Indra Mayu menemui ajal akibat luka bacok di bagian tubuhnya.

Selang beberapa hari, giliran EBK (17) yang tewas dengan kondisi mengenaskan saat terlibat tawuran antara kelompok korban dengan geng remaja lain di Jalan Bangka XI, Pela Mampang, Mampang Prapatan, Jakarta Selatan pada Kamis (19/8).

Saling ejek lewat media sosial menjadi pemicu bentrokan maut tersebut.

Jatuhnya korban tewas di setiap peristiwa tawuran yang terjadi menegaskan kejadian itu bukan kejadian gangguan kamtibmas (keamanan ketertiban masyarakat) semata atau kenakalan remaja biasa mengingat kualitas jatuhnya korban dalam peristiwa itu.

Tidak berlebihan jika tawuran disebut sebagai kejahatan serius yang mesti pula ditangani dengan serius oleh aparat terkait.

Di setiap terjadinya tawuran, di situ terlihat berbagai macam tindakan kriminalitas (multicrime) di antaranya penggunaan senjata tajam, aksi pengeroyokan, penganiayaan, pembunuhan dan penyalahgunaan narkoba.

Di sisi lain ada juga persoalan sosial seperti tekanan hidup yang semakin berat dan menganggur, sehingga memilih melampiaskan lewat tawuran.

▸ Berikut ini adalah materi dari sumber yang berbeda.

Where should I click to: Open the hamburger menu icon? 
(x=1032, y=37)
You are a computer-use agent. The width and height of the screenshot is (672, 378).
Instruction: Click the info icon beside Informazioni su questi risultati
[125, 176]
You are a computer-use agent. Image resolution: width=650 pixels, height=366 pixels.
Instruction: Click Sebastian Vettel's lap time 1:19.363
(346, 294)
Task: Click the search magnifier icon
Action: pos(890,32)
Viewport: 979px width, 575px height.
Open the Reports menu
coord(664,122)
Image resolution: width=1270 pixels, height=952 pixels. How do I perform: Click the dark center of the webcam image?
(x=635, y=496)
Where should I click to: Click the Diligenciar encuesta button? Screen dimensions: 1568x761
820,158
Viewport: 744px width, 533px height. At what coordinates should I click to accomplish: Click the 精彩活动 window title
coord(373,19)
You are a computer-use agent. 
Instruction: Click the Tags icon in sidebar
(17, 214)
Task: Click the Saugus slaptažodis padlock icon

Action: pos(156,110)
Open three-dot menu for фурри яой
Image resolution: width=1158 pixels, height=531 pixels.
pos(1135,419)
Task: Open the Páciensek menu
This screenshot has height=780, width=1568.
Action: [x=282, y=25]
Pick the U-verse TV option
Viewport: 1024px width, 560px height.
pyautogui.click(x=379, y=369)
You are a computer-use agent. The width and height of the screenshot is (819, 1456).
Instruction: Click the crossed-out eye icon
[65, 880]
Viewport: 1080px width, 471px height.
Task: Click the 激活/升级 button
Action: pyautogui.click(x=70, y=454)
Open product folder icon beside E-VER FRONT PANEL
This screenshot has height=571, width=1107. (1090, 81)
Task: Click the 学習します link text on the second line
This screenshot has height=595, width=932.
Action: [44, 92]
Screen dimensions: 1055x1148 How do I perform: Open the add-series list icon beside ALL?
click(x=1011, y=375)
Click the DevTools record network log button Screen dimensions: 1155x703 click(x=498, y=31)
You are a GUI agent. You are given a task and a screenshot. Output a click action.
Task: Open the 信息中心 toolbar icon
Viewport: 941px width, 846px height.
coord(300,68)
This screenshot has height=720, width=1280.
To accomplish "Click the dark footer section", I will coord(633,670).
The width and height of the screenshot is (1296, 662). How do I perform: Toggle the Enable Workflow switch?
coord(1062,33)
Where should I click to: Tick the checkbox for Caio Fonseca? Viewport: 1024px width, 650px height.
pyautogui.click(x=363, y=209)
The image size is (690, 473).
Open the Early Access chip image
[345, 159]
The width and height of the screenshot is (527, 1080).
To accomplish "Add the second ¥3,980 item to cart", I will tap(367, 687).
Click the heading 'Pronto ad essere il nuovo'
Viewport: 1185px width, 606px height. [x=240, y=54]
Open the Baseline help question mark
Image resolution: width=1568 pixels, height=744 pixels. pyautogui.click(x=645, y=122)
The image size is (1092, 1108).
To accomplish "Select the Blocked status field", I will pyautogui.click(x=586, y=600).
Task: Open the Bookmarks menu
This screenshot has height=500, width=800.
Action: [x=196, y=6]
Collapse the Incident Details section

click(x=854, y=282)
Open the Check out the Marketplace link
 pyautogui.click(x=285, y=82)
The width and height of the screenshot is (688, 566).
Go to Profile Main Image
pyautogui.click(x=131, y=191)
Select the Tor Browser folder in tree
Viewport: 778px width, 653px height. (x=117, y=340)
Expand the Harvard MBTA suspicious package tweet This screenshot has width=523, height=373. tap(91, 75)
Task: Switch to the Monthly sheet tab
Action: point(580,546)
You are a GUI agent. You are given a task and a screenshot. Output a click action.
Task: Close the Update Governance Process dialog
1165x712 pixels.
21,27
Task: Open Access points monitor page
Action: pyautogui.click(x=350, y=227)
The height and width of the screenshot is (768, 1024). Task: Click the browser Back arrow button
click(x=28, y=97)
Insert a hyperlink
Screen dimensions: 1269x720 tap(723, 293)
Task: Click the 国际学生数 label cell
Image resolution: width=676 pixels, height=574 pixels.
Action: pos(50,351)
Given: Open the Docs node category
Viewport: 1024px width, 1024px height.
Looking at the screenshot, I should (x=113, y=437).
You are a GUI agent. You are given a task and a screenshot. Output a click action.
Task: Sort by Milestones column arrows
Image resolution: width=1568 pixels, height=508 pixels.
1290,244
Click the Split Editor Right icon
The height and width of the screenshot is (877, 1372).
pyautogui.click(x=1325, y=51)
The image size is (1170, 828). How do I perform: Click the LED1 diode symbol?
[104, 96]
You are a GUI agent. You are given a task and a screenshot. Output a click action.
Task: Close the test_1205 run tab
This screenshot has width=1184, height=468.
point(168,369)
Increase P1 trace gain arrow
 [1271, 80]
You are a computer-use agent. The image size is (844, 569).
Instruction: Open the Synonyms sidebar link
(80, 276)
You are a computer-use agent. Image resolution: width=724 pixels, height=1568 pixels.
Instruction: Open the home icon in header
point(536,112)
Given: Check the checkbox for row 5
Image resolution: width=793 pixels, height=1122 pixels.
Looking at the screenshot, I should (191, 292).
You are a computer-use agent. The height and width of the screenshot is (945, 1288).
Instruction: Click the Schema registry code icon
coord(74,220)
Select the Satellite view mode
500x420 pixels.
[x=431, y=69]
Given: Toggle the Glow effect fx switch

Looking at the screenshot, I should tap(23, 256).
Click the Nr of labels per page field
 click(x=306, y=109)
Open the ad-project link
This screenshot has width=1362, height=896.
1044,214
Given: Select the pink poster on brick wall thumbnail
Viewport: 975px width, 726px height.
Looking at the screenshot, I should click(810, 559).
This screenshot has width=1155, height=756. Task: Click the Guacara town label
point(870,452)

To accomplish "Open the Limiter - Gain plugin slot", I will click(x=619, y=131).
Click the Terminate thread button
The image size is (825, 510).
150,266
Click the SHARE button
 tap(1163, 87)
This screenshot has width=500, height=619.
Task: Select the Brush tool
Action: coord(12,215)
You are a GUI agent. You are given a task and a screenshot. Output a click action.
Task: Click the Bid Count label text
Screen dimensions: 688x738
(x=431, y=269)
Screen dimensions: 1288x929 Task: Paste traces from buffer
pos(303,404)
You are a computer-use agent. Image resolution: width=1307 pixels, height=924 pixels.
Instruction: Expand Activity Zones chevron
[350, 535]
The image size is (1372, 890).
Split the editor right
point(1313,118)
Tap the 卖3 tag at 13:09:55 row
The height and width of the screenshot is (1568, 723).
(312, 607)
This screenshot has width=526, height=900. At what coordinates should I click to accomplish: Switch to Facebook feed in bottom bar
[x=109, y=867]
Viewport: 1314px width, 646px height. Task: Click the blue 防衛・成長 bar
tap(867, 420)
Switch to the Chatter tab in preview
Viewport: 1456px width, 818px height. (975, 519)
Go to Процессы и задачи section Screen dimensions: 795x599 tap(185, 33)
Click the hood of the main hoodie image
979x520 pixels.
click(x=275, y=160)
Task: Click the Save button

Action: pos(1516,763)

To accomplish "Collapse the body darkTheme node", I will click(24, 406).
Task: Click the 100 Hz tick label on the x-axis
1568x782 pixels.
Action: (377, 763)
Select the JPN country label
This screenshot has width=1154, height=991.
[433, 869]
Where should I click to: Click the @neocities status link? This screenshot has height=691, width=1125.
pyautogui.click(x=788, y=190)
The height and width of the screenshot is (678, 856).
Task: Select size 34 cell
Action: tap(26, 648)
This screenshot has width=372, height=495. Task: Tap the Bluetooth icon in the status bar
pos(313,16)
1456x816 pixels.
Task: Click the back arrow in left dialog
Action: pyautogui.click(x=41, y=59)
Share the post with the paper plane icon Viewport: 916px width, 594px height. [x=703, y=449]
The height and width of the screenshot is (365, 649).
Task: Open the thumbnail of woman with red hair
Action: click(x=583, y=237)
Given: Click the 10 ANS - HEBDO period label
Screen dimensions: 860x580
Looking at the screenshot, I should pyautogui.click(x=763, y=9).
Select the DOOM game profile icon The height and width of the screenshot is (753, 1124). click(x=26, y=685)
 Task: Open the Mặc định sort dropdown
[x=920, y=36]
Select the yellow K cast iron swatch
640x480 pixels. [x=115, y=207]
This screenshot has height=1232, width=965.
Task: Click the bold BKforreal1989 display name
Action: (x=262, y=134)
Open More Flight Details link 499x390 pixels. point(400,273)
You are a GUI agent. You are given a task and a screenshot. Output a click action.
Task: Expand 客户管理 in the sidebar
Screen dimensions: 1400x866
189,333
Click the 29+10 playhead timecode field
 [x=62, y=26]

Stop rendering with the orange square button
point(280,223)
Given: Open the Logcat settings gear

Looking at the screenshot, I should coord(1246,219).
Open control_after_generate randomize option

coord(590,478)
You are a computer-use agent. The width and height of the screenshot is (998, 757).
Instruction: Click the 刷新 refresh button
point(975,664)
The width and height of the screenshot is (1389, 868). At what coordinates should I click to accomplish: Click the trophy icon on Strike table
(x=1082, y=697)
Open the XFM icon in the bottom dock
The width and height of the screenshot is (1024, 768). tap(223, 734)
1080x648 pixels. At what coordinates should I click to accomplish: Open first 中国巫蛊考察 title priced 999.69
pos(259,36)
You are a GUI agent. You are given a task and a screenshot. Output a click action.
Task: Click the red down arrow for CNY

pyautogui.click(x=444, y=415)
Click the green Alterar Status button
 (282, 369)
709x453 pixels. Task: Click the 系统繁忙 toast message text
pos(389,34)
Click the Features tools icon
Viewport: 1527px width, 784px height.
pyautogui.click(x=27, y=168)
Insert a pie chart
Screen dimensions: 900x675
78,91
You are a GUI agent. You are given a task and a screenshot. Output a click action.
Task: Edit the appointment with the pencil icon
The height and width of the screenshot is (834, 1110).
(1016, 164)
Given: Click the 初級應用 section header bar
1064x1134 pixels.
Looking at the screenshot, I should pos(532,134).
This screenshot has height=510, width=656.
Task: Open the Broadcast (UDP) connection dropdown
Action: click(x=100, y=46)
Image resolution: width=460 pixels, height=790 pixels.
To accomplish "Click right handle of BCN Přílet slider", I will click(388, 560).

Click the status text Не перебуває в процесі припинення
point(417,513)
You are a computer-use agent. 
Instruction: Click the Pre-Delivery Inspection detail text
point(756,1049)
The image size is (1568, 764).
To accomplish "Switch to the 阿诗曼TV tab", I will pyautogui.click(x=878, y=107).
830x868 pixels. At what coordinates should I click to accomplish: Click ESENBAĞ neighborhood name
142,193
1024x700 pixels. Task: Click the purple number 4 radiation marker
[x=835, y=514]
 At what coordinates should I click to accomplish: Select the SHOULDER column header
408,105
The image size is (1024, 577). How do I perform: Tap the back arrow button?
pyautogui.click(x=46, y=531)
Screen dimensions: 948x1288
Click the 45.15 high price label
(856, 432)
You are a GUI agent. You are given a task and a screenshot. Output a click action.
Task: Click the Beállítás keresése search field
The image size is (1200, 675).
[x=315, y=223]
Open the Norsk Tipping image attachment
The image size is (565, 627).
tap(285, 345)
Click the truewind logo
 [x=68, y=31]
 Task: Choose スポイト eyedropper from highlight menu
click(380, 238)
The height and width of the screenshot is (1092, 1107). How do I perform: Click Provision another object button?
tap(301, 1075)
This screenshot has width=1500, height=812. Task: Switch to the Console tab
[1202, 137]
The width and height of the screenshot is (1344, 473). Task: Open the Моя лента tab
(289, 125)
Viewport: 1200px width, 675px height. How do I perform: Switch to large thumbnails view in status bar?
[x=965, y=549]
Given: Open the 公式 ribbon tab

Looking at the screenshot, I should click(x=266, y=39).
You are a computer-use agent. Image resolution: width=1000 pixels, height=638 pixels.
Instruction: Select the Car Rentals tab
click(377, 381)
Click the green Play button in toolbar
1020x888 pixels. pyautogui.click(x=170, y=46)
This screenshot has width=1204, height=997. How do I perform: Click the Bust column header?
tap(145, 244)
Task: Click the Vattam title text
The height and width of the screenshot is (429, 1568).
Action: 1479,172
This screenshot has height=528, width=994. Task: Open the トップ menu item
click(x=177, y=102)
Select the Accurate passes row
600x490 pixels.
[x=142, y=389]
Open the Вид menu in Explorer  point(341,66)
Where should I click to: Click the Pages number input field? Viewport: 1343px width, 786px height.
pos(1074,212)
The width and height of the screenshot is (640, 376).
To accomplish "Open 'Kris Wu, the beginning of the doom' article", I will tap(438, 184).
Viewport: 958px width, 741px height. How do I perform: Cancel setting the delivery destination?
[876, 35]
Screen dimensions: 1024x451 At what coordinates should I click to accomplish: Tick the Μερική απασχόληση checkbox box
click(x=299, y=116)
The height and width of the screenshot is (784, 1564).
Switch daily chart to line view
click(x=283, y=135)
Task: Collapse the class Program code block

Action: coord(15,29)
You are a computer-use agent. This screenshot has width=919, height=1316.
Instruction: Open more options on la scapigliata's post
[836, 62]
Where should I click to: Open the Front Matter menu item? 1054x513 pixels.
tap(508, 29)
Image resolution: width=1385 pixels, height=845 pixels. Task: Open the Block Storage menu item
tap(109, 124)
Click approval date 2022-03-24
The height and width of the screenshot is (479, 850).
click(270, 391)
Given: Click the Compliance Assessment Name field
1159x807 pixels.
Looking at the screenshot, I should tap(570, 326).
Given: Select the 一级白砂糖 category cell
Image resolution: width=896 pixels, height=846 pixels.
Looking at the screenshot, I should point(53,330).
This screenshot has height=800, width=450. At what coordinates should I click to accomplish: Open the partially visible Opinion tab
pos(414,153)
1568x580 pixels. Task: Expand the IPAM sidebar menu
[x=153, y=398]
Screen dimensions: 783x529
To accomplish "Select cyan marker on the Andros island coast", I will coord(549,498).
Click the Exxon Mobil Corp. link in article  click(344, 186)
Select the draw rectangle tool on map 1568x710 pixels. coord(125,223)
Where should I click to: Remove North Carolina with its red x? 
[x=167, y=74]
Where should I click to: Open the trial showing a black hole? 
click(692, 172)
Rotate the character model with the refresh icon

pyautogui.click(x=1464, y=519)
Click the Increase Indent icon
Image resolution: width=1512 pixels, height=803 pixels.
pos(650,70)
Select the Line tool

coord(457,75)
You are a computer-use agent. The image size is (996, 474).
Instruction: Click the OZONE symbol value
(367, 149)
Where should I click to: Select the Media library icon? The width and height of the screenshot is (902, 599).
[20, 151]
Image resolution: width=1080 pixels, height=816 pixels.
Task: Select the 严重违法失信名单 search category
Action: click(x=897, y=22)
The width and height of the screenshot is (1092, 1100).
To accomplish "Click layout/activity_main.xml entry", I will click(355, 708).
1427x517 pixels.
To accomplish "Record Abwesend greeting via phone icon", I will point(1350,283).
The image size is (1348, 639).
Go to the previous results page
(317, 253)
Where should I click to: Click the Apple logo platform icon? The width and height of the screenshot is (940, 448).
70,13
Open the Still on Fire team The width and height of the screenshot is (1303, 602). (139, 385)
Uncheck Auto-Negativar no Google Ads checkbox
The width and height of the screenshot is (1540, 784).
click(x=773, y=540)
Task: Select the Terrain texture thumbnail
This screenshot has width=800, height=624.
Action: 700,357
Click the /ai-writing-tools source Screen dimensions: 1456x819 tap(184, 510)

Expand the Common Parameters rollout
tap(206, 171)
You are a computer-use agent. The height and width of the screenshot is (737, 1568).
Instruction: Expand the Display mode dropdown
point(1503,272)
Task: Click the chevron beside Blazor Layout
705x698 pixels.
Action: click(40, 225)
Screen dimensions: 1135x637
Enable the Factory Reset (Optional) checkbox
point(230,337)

Cara-cara persuasif perjanjian damai antara dua kelompok yang berkonflik sudah tidak lagi ampuh menghentikan tawuran. 

Langkah tersebut hanya bersifat simbolis seremonial, yang dalam sekejap dilupakan lalu kembali ‘bertempur’ demi harga diri.

Yah, tawuran tidak mencari materi namun eksistensi kelompok atau wilayah yang mereka cari.

Suatu ‘kebanggaan’ bagi individu atau kelompok ketika ada lawan yang terluka bahkan tewas di tangan mereka ketika bentrok.

Proses hukum bagi pelaku yang tertangkap terkadang hanya sebatas vonis yang tidak sesuai. 

Tidak sampai dua tahun sudah kembali bebas, bergabung kembali dengan geng atau kelompoknya yang kian disegani lawan atas ‘prestasinya’ itu.

Penanganan serius atasi tawuran mesti melibatkan berbagai pihak karena fenomena ini bukan urusan tindak kriminalitas saja.

Kolaborasi kepolisian dengan pemerintah daerah sejatinya mampu menekan bahkan menghilangkan ‘tradisi’ tawuran.

Tawuran bisa dihindari ketika aktifitas masyarakat terkonsentasi terhadap kegiatan positif semisal bekerja dan sekolah dan itu tugas pemerintah untuk menciptakan agar bisa dilakukan warganya. 

Sementara ketika terjadi tawuran yang menimbulkan korban baik luka maupun jiwa, aparat hukum punya peranan untuk memprosesnya, vonis sesuai dengan pasal yang berlaku bagi pelakunya.